= Mohammed Ayoob =

American academic

Mohammed Ayoob (born 1942) is a Distinguished Professor of International Relations at Michigan State University's James Madison College and the Department of Political Science. He is also Coordinator of the Muslim Studies Program at Michigan State University. Within international relations theory he is known for this theory of subaltern realism.

== Subaltern realism ==

Ayoob first proposed his theory of subaltern realism in the 1980s and further developed it in the 1990s.

The theory is a critical rejoinder to the neorealism of Kenneth Waltz and others, including the domestic analogies that neorealism employs.

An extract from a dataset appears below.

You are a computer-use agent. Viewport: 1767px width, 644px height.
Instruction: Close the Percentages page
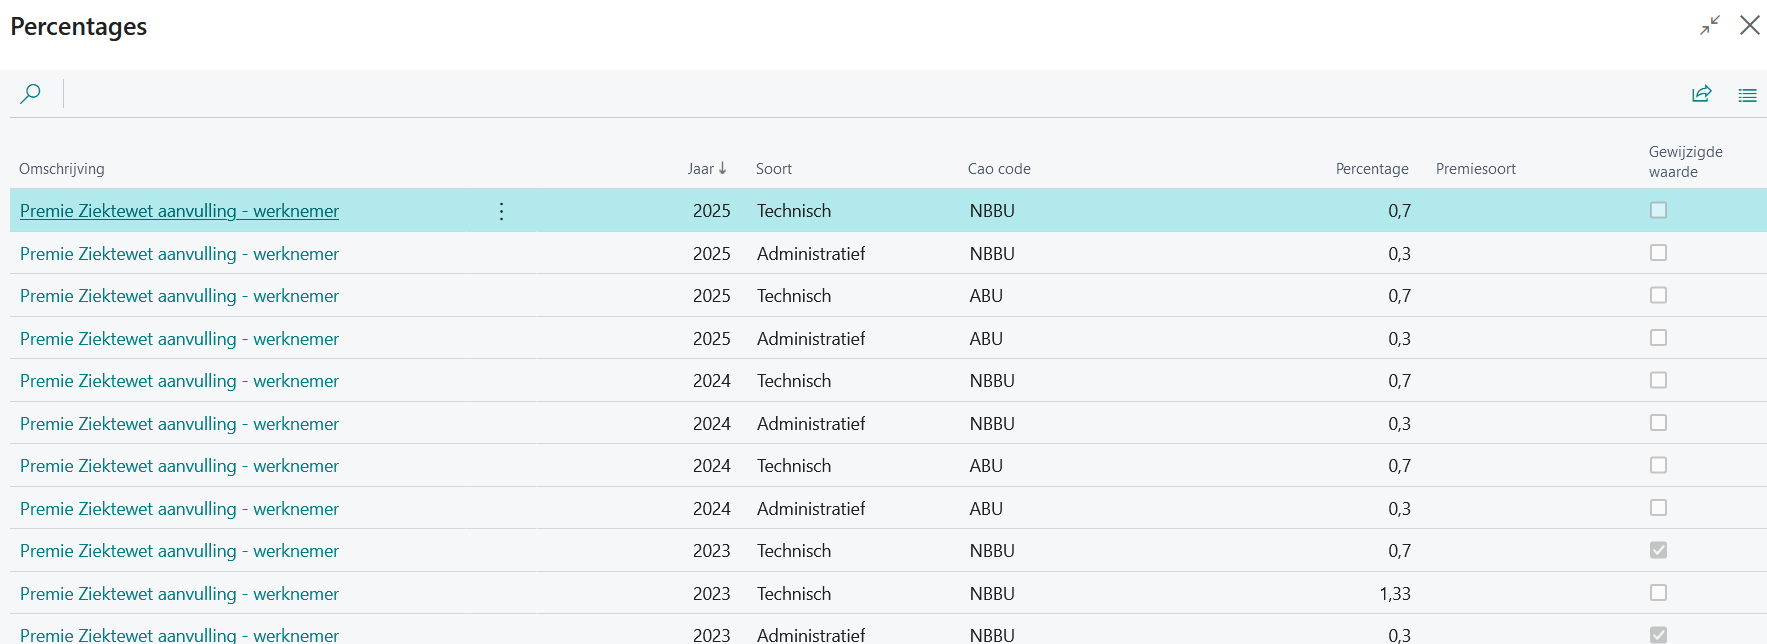[x=1749, y=26]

It aims to provide an analytical tool for grasping the major determinants of Third World state behavior, the dominant concerns of Third World state elites, and the root causes of conflict in the Third World. The theory emphasizes the divergence of Third World conditions from those of industrialized core states, and has gone on to criticize mainstream International Relations theory for excluding the Third World. It proposes an alternative conceptualization of security and emphasizes the inequality in IR theorizing.

=== Principles ===

The subaltern realism theory advocates that third world states are generally weak, and are often economically and militarily dependent on external benefactors, mostly industrialized states. Therefore, third world states are more concerned with relative gains and short-term benefits than long-term benefits and absolute gains.

Additionally, third world states interactions are limited to their immediate neighborhood, especially in the security sphere, and as such they will choose to interact with other states who possess similar characteristics. They are therefore much less concerned with security matters of an international level.

David Dreyer has also written on the subject.